Nasty presidential races are nothing new. Eight years ago, bogus claims that John McCain had a mixed-race, out-of-wedlock child helped George W. Bush win the South Carolina primary and the Republican nomination. Herbert Hoover’s 1928 win over Al Smith was accompanied by rumors that Smith, who was Catholic, had commissioned a 3500-mile tunnel from New York to the Vatican. And in 1836, famed frontiersman and Whig supporter Davy Crockett accused Democrat Martin Van Buren of secretly wearing women’s corsets. (Van Buren won anyway.)
What is new, though, is the Fourth Estate’s distinctive contribution to the unsavoriness of the current campaign season. When Ann Coulter called John Edwards a “faggot” at the March 2007 meeting of the Conservative Political Action Conference, it was easy to dismiss the remark as an anomaly, since Coulter’s whole career is based on her self-abasing need to shock. But in retrospect, Coulter’s comment was a portent of things to come. In September 2007, MSNBC’s zealously liberal Keith Olbermann accused the president of “pimping” General David Petraeus, the architect of the military’s Iraq “surge,” who was then testifying to Congress. Earlier this month, MSNBC’s David Shuster wondered aloud, with the cameras rolling, whether Chelsea Clinton had been “pimped out” by her mother’s presidential campaign. And this past week, Mark Halperin, Time’s senior political analyst, announced on Barbara Walters’ weekly satellite-radio show that Edwards thinks Barack Obama is “kind of a pussy.”
You don’t have to be a prude to think that, when it comes to national politics, the reliance on a junior-high vernacular is a mite troubling. Pointed commentary is all well and good. But how about some rhetorical restraint, too?
Pimp your news
Easy there, cautions Washington Post media columnist Howard Kurtz. “I’d be awfully careful about taking a few remarks by cable-TV loudmouths and concluding that the entire press corps is going down the gutter,” Kurtz tells the Phoenix. “Clearly, there’s some language that would have been unthinkable 15 years ago making it on the airwaves, to a point that there was a debate about whether ‘pimped out’ has become an acceptable part of the lexicon.
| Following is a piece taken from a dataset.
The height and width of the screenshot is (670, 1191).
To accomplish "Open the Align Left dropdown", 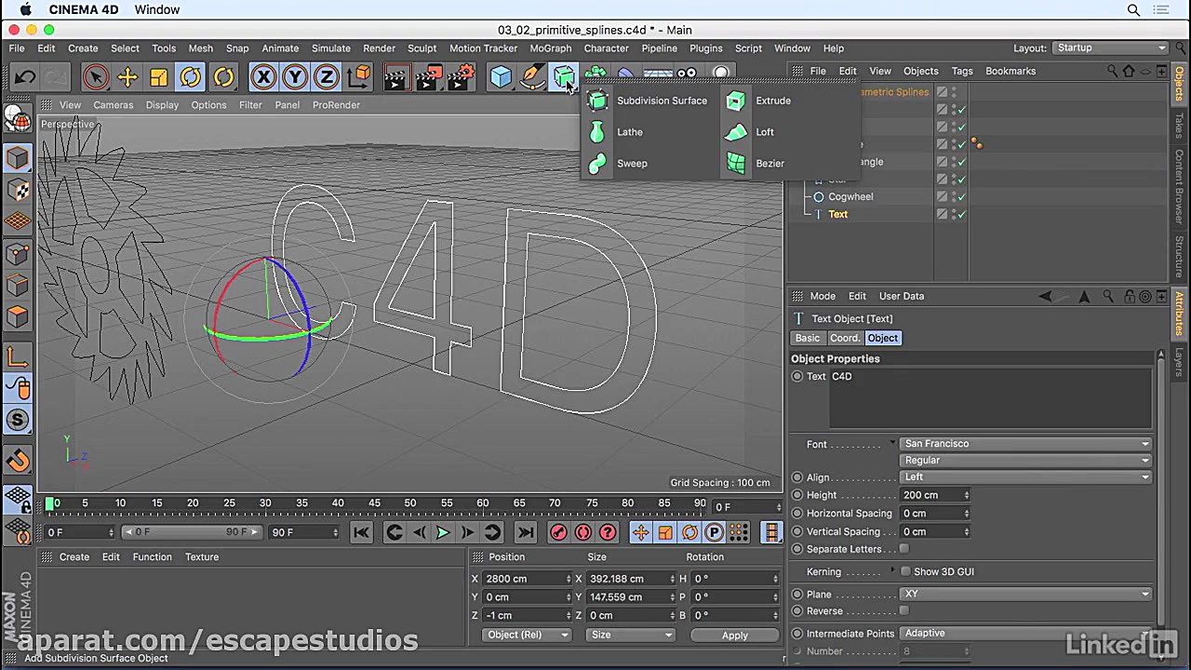I will pyautogui.click(x=1025, y=477).
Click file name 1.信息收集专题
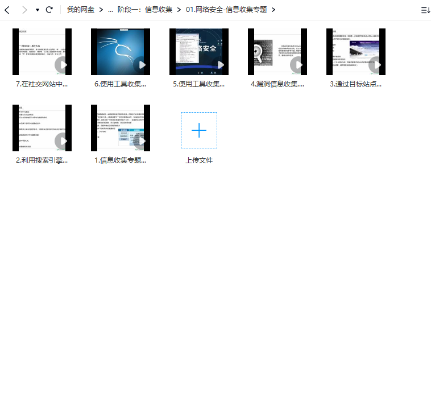Viewport: 431px width, 397px height. (x=120, y=160)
But I think the fact that most of these incidents have been followed by apologies shows that there’s still a line that everyone knows shouldn’t be crossed.”
That’s one way of looking at it. Here’s another: these apologies, when they occur, are cynical attempts at appeasing the dwindling ranks of those who are actually offended by this coarse language. (For the record, Halperin and Shuster apologized; Coulter and Olbermann didn’t.)
And here’s a third. The aforementioned transgressions, plus a bunch of others — including Chris Matthews’s arguably misogynistic references to Hillary Clinton, which led to an apology, and the New York Times’ itemization of how many nights Bill and Hillary spend together, which didn’t — actually show that no one knows what the line is anymore.
Whichever gloss you favor, there are a few background factors worth pondering. For starters, the whole culture is coarser than it used to be. Yeah, people have been griping about cultural decline for millennia. (“I see no hope for the future of our people if they are dependent on the frivolous youth of today,” Hesiod kvetched around 700 BC. “When I was a boy, we were taught to be discreet and respectful of elders, but the present youth are exceedingly wise and impatient of restraint.”)
That doesn’t mean it’s not true. Given the manifold splendors of human society, there’s always a way for things to get worse. And they usually do, whether it’s Abercrombie & Fitch marketing thongs to tween girls or Jane Fonda dropping the “c” bomb on the Today show (discussing the Vagina Monologues, but still). So when CNN’s Kyra Phillips joked about making a “reverse Oreo” with her colleagues Gerri Willis (white) and Don Lemon (black), you could credibly argue that she was just surfing the Zeitgeist.
The texture of today’s media landscape is also part of the problem. We are, after all, witnessing the twilight of the media gods, in which the New YorkTimeses and CBS Newses of the world have to scratch and claw to pull us away from Gawker, Sean Hannity, and countless other news-ish entities that are frequently more entertaining (in a junk-food-for-the-brain kind of way) than their old-media rivals. So how does, say, Time magazine cope with this new reality? It hires Ana Marie Cox — who, as the original Wonkette, made extensive use of the term “assfucking” — as a columnist and blogger. And it taps Halperin — who, as the editor of ABC News’s political tip sheet The Note, brought a snarky new-media sensibility to an old-media company — as its senior political analyst. And Obama’s alleged pussy-dom (pussy-hood?) becomes a subject of discussion.